Tyler Yang has been working on our sign machine learning model since week one. As we approach the half, let’s see what results we’ve got.

Phase I – Static Gestures

Phase I Demo

What’s the process for building our static sign ML model?

  1. Data Collection and Preparation: We extracted and recorded the normalized landmarks from Google MediaPipe for each sign. For now we have around 1K data for each of the letters we have, each of them with 21*2 coordinate values as features.
  2. Choosing and Training Model: In this case, we chose a supervised learning neural network model for training, which is easy to build using Tensorflow and Keras. The training time depends on how I construct for the model, the average time is about 4-6 minutes per training.
  3. Evaluating and Parameters Tuning: This is the part that’s time consuming. At the beginning of the process, I encountered huge losses and low accuracy in similar signs, e.g. m&n, d&x, u&r, o&c. We continued retraining by recording the data with better quality, diversity and quantity, adjusting the hyperparameters such as epochs, batch sizes and the number of layers.
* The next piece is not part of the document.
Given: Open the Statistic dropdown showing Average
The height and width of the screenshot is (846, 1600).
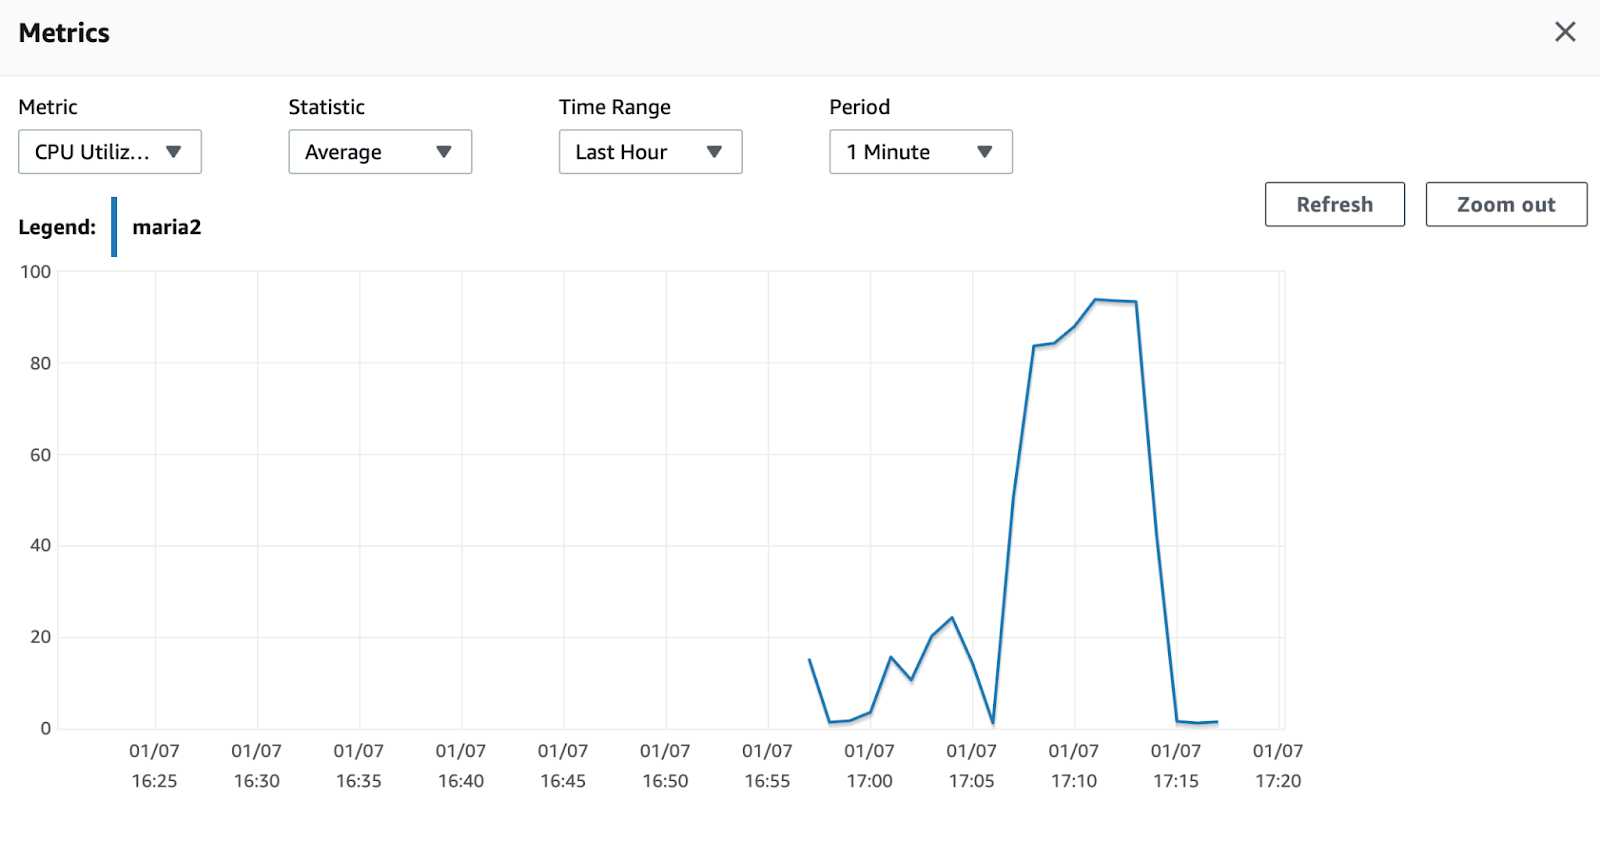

Eventually we have a 98% accuracy model up and running.

What challenges have you encountered when training the model?

  1. The environment setup, the first week I’ve been tackling numerous version compatibility issues between opencv, python and mediapipe.
  2. We had a feature for detecting the closest hand in front of the camera, but since we don’t have a depth camera, I tried to use the z coordinates from MediaPipe, which performed really unstable when making signs. I also tried an another approach called Monocular depth estimation, which is a computer vision task that involves predicting the depth information of a scene from a single RGB image. However, that’s super computationally-INTENSIVE, and I was about to try that on the GPU, but again the environment setup and the version of Tensorflow will be again a super long process, so we kicked that feature out. 
  3. At the beginning the camera loading time is so slow that it’s really frustrating and time wasting when playtesting, so we then improved that, and it worked out pretty well.
Depth Experiments

Is there any improvements and future prospects? 
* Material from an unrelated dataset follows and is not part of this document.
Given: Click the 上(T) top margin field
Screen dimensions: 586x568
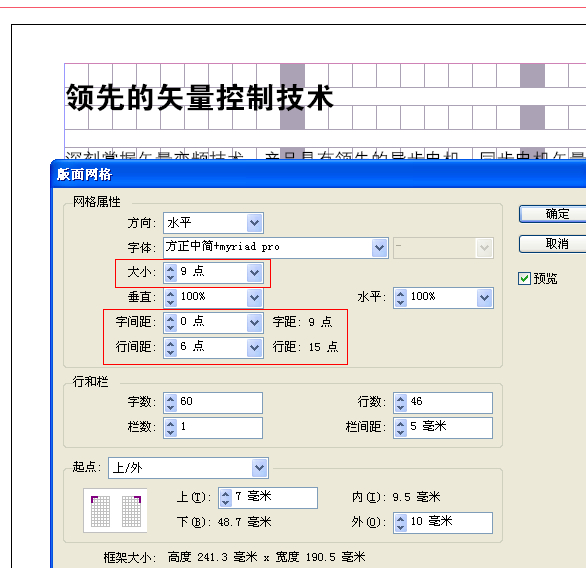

  1. The potential improvements on this model we will be focusing on, if we have time, is the data-feeding part. We’re trying to collect more data from different hands size, different hand shapes and we might consider finding an expert to help out for the data. To accomplish this, I was thinking about setting up a database and maybe send the data collecting module for experts to collect data, but as far as it’s working for the game we have right now, that’s kinda out of scope for this semester.
  2. The future prospect for this is mentioned in quarters by some of the faculties, I believe it’s Steve, Jon, Bryan and Dave. It’s a great platform for BVW, with just using a webcam.
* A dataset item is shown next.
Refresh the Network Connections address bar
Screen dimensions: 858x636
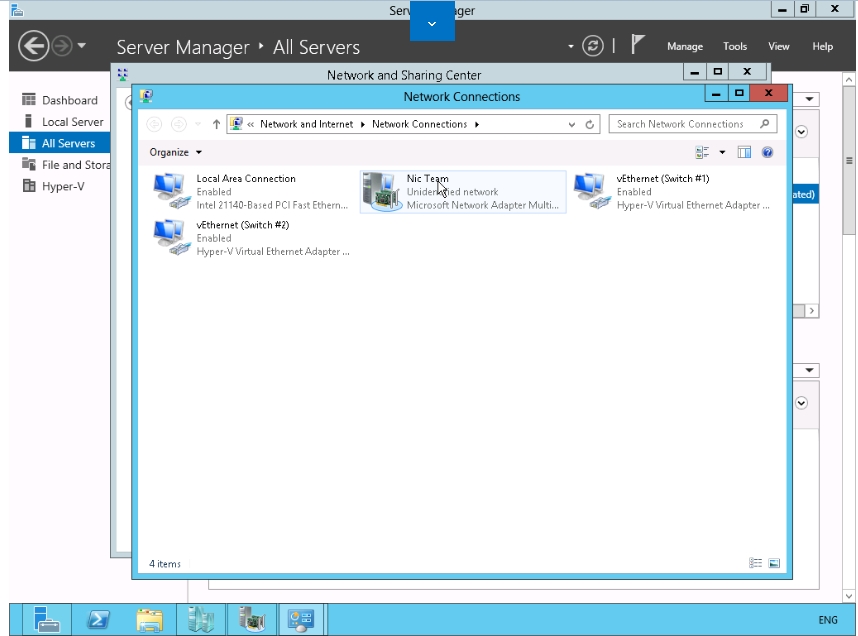click(x=591, y=125)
Phase II – Motion Detection

Phase II Demo

Why is there a second phase for motion detection?

For better game experience, we are now trying to include movement signs. Among alphabets, there’re two letters J and Z with a motion when signing them. By integrating motion detection, we’ll be able to introduce more simple words and phrases other than letters.

What’s your approach when dealing with motion detection?

Currently, we have 2 approaches experimenting, LSTM (Long Term Short Memory) and DTW (Dynamic Time Warping)

The first method is building a LSTM model for detecting motion signs. LSTM is a recurrent neural network (RNN) which is capable of learning order dependence in sequence prediction problems. The advantage of using LSTM for this project is that it’s a similar structure with the static sign tracker, and easier to integrate to our current project. However, the data we need is way lot more compared to the static poses, since we need to record the landmarks from each frame for a number of sequences, and I tested out that it’s not as stable as expected, maybe is the data or maybe it’s almost there but just needs more adjustment.   

The second method is using an approach called Dynamic Time Warping, which  is widely used for computing time series similarity. The upside of this approach is that it’s faster in data collecting, and it’s pretty good when testing out, but the down side of this is that it’s more code, and having harder integration into the gameplay and game system we have now. We’re still testing the stability and accuracy of this approach, and we might go for this one if the adjustment is ready in-time and the integration is further solved. 

The potential third approach is to record “sequence static signs” inside the model we have now, and match the “(static) sequences” to pass out the letter. Or simply ask the player move their finger in a fix track generating in Unity to finish the sign. Pros: Easy. Cons: Bad extension, potentially mess up data, and follow fix track in Unity might be frustrating and results bad gaming experience.